Despite their caution, OJB display a systematic preference for transparency and democratic processes. Others may be less circumspect and see in deliberative HTA a political tool for advancing, for example, participative democracy. This removes characteristics like transparency and democratic participation from the context-sensitive category to the context-free type. In my opinion, this would be a mistake. OJB rightly characterise deliberation and HTA as tools to enable decision-makers make legitimate decisions as perceived by those to whom they are accountable but they do not warn of the historical danger of identifying deliberation with a specific world political view (viz. liberal democratic). Most of the world’s populations served by healthcare do not live in democracies, and many jurisdictions do not share a value that exposes decision-makers to critical examination. The prime purpose of some healthcare systems is to make profits. Others seek to maximise human productivity. These features vary contextually and, if HTA is to be a universally helpful tool, it is wrong to require a specific context to form its only proper application. Many believe, as I and OJB do, that a rational consensus developed through discussion is a useful normative guide in liberal democratic policy making. HTA enhances democracy and democratic processes. The same has been claimed of deliberation since Habermas. There is no reason, however, why deliberation may not enhance decision-making in single party states and theocracies or, indeed, even in charitable or for-profit healthcare insurance and delivery systems owned and operated by clinicians, limited liability companies or even traditional healers. It should be a context-free condition that HTA is always and everywhere a tool and, as such, ought to be value-neutral and context-sensitive, not weaponized in a broader ideological struggle.

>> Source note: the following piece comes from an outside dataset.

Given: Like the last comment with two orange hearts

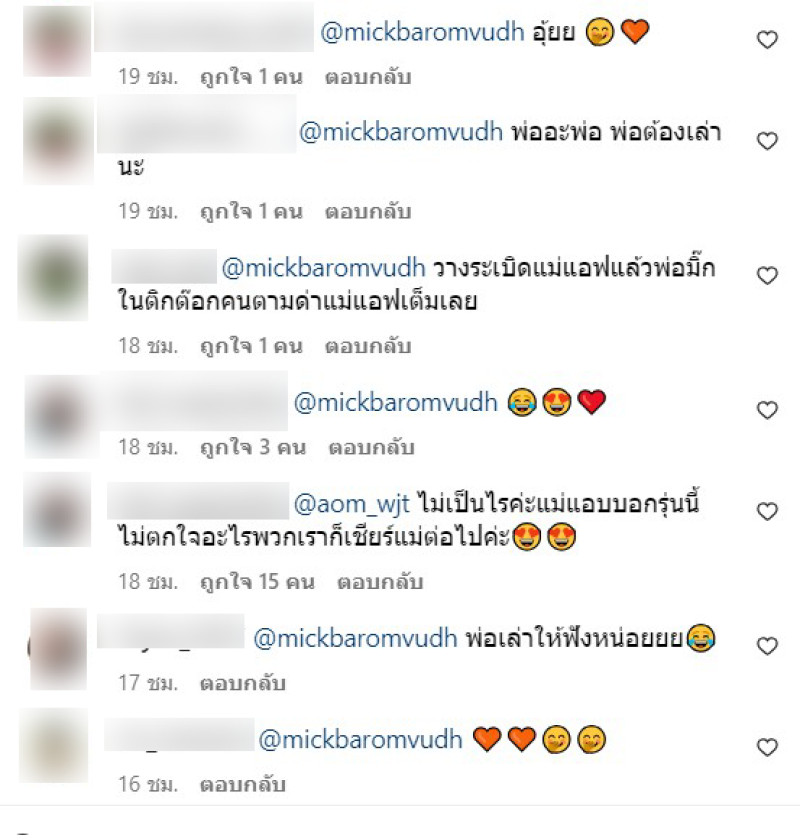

OJB suggest two main themes for future work in this field. The first is to document more completely the ways in which legitimacy is addressed and decision criteria are chosen; the other is to assess effective impact of using deliberation to design HTA procedures and health benefit packages. I support both proposals and would add a further five:
The preparation of an account of the historical development of deliberation in healthcare decision-making and in other fields of public choice, with qualitative and quantitative comparisons of methods, successes and failures.
Further exploration of how best to identify and then manage context-free and context-sensitive evidence (and the design of frameworks for deliberative thinking about them).
Development of guidance on the design and use of deliberative processes that enhance decision-making when there is no consensus amongst the decision-makers.
Effective methods of ensuring, when representation is a desideratum, that the usual diversity of social values, to be found in all populations, is appropriately embodied in deliberative groups.
A major review of high-level capacity building, especially in low and middle-income countries, covering mechanisms such as KTE, and with assessments of (cost-) effectiveness and markers of likely success.
Not applicable.
Author declares that he has no competing interests.
AJC is the single author of the paper.